Journal of a Plague Year

“Pestilence is so common; there have been as many plagues in the world as wars, and yet both plagues and wars find people equally unprepared.  The people of our town were no more guilty than anyone else…Why should they have thought about plague, which negates futures, journeys and debate.  They considered themselves free, and no one will ever be free as long as there is plague, pestilence and famine.”

Albert Camus, The Plague (1941)

Welcome to the University of Toronto Institute (IFP) for Pandemics data hub!  This has been an extremely challenging year for all of us, but a small silver lining here at the Dalla Lana School of Public Health has been a generous donation from the Vohra Miller Foundation that has allowed us to open the IFP at the school.  Why do we need an IFP?  Aren’t there vaccines available for COVID-19?  Isn’t there light at the end of the tunnel?

Thankfully, yes, even as we do see a terrible death toll around the world from COVID-19 (over 10,000 deaths a day at the time of writing), we do see hopeful signs on the vaccination front with the first Canadians vaccinated against COVID-19 this week.  But the factors that created the conditions for this pandemic and a number of recent “near miss” epidemics (including the 2015 West African Ebola outbreak), including environmental degradation and climate change, massive global trade and travel, industrial agriculture and trade in bushmeat, risky laboratory research, and other factors, have not diminished or gone away.  The toll in lives and economic damage wrought by the COVID-19 pandemic have demonstrated that investing in pandemic prevention, preparedness, control and resilience, all foci of the new IFP, is smart and necessary.

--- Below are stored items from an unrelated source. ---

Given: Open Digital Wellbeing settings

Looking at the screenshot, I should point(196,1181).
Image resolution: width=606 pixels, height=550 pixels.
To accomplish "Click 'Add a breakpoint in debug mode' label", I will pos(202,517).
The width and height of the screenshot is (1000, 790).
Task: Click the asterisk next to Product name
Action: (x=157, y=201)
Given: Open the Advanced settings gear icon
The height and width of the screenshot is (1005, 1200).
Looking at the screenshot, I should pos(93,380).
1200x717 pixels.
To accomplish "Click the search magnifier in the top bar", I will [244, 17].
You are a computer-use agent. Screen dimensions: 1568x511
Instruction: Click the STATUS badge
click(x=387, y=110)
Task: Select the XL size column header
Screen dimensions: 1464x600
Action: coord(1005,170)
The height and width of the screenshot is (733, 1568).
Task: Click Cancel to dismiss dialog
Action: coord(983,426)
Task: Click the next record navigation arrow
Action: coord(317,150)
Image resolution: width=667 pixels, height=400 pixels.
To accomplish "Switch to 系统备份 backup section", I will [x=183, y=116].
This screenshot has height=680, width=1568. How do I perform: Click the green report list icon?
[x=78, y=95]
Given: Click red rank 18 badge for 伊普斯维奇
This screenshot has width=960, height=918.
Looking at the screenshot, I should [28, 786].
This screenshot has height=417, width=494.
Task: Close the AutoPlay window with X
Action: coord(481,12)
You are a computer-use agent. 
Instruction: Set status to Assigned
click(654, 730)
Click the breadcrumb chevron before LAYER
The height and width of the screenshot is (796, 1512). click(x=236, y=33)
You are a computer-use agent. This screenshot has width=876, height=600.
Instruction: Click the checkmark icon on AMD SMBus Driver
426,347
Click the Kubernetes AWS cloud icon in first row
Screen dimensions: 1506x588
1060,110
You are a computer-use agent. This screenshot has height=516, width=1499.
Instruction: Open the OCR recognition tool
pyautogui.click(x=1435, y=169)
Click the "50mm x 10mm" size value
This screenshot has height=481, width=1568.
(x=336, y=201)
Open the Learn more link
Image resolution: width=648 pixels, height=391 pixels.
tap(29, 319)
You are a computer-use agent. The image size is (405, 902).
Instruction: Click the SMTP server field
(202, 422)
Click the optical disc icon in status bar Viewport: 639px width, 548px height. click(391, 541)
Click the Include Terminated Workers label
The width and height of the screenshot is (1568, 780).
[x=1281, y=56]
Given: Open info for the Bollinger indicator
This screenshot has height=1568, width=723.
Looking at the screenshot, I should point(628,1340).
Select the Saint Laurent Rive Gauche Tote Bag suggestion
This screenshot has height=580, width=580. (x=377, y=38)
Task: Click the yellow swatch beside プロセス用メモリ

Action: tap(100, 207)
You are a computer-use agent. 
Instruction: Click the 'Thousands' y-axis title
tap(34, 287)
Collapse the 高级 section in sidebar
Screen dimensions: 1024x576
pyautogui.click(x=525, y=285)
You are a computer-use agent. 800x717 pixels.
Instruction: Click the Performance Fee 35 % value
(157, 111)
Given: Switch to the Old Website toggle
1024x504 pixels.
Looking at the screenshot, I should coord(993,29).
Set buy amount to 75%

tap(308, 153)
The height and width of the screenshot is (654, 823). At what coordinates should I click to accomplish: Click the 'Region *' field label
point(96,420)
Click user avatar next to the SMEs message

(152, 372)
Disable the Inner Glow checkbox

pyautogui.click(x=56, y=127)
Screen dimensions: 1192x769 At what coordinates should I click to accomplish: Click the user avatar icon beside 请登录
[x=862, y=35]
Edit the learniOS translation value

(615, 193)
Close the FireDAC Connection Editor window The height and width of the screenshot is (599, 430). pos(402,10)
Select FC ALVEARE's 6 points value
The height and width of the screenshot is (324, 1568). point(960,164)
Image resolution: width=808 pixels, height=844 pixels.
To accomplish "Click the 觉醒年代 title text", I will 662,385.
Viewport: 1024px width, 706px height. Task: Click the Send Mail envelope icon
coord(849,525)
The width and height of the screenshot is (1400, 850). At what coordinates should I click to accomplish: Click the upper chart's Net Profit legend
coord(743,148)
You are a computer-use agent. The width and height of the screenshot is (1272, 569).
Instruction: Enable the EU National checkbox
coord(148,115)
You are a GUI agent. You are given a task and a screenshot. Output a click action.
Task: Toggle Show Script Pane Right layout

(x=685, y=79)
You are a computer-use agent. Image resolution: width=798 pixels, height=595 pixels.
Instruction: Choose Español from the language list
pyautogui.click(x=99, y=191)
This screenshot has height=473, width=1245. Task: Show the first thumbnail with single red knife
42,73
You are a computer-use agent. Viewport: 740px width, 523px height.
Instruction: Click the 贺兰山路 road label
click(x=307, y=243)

We have a number of excellent data resources for those wishing to understand the pandemic, that have been created by our colleagues at the University of Toronto, and many of those are already enumerated through the University of Toronto Map and Data Library.  Our hope is that the IFP data hub will serve as an alternate, well curated clearing house for new epidemiological work on the pandemic, by ourselves at IFP and also by our colleagues at other Canadian and international universities.

With that in mind, let’s look back at some of the issues in the COVID-19 pandemic this week.  Probably the most exciting development this week related to the use of the Pfizer-BioNTech (PBNT) vaccine for prevention of severe disease, here in Canada.  The vaccine represents the first large-scale application of an mRNA vaccine in humans. What’s an mRNA vaccine?  That’s a vaccine where your body is given the genetic code to make part of the virus (in this case something called “spike protein”) which you can then develop an immune response against.  That immune response protects you from disease. We now know that the PBNT vaccine works VERY well; it reduces the risk of disease, and severe disease in those most at risk, by around 95%.  That would have a huge impact on the pandemic here in Canada, if we could vaccinate enough people.  And there’s the rub: everyone wants vaccine right now, vaccination takes time, and new vaccines like the PBNT and Moderna vaccines, need to be kept very cold; much colder than typical vaccines that can be stored in a standard fridge.  But mRNA vaccines are an exciting new tool that will save many lives in the coming months, and which have huge potential for prevention of other diseases in the years ahead, including diseases with pandemic potential for which we lack vaccines.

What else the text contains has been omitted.